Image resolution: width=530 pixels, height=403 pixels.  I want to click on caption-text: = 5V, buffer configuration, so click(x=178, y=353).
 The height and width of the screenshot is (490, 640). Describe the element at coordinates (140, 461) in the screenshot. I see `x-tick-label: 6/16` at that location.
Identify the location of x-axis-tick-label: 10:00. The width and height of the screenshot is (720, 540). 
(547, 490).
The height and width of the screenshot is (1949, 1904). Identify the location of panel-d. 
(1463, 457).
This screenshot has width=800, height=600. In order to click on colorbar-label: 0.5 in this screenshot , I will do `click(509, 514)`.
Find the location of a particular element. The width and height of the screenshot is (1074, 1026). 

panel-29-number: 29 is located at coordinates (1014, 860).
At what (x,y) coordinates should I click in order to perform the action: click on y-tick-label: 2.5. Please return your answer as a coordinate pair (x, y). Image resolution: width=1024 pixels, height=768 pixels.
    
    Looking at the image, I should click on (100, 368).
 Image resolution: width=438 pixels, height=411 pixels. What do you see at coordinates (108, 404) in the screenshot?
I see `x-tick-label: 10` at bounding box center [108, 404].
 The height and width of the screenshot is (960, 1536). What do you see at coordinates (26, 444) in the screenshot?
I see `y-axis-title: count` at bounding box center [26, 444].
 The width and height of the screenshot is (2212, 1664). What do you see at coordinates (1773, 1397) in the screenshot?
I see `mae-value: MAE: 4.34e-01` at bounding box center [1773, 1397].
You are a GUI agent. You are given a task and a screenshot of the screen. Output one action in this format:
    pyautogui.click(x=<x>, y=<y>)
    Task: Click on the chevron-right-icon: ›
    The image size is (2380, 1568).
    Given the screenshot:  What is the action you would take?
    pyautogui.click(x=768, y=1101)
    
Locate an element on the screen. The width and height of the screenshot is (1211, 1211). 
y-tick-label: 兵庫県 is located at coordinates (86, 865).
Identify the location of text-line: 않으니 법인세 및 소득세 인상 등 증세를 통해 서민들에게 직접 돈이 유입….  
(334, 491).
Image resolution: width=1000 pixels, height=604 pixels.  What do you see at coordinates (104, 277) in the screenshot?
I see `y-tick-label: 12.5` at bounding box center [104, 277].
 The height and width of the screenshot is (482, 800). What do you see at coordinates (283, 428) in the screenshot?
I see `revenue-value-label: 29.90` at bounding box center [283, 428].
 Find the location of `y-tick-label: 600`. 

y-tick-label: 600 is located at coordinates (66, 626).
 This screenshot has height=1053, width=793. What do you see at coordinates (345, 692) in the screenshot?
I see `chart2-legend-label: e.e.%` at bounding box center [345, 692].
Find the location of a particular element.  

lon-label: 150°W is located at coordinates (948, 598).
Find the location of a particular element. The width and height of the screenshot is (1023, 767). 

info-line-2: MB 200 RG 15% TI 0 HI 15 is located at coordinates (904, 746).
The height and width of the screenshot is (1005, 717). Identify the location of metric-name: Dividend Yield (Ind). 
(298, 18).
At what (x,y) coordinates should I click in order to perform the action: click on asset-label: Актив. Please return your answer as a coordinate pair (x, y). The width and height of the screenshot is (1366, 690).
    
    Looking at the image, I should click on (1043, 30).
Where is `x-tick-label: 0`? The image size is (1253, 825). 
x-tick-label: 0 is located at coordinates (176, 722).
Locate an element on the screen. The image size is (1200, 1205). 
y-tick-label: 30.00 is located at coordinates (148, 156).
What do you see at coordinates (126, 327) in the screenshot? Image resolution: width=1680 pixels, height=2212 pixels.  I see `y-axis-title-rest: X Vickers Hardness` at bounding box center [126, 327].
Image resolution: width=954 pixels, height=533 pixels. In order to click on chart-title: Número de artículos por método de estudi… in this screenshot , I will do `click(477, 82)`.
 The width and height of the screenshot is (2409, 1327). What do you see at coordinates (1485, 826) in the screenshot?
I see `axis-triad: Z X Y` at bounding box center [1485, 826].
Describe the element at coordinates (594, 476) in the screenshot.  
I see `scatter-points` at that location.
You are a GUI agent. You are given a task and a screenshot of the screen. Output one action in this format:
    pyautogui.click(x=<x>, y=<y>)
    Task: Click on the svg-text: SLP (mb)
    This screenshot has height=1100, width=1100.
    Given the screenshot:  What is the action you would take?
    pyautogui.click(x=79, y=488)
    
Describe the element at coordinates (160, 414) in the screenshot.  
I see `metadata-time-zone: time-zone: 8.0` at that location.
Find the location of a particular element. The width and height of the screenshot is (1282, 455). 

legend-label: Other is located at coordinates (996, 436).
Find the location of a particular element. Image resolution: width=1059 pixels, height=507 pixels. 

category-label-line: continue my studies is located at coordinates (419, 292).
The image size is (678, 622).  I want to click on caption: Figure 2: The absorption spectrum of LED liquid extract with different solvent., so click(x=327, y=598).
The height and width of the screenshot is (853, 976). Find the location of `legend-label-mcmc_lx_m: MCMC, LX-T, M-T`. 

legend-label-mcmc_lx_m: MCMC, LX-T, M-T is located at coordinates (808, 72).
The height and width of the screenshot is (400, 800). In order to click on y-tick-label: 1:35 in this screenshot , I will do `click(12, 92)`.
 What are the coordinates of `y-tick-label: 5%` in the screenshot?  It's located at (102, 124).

→ AIM OF THE TASK:
Could you rewrite everything from the line containing "Find the location of a particular element. Image" down to the line containing "The image size is (678, 622).", with "particular" changed to "specific" and nothing else altered?

→ TASK OUTPUT:
Find the location of a specific element. Image resolution: width=1059 pixels, height=507 pixels. 

category-label-line: continue my studies is located at coordinates (419, 292).
The image size is (678, 622).  I want to click on caption: Figure 2: The absorption spectrum of LED liquid extract with different solvent., so click(x=327, y=598).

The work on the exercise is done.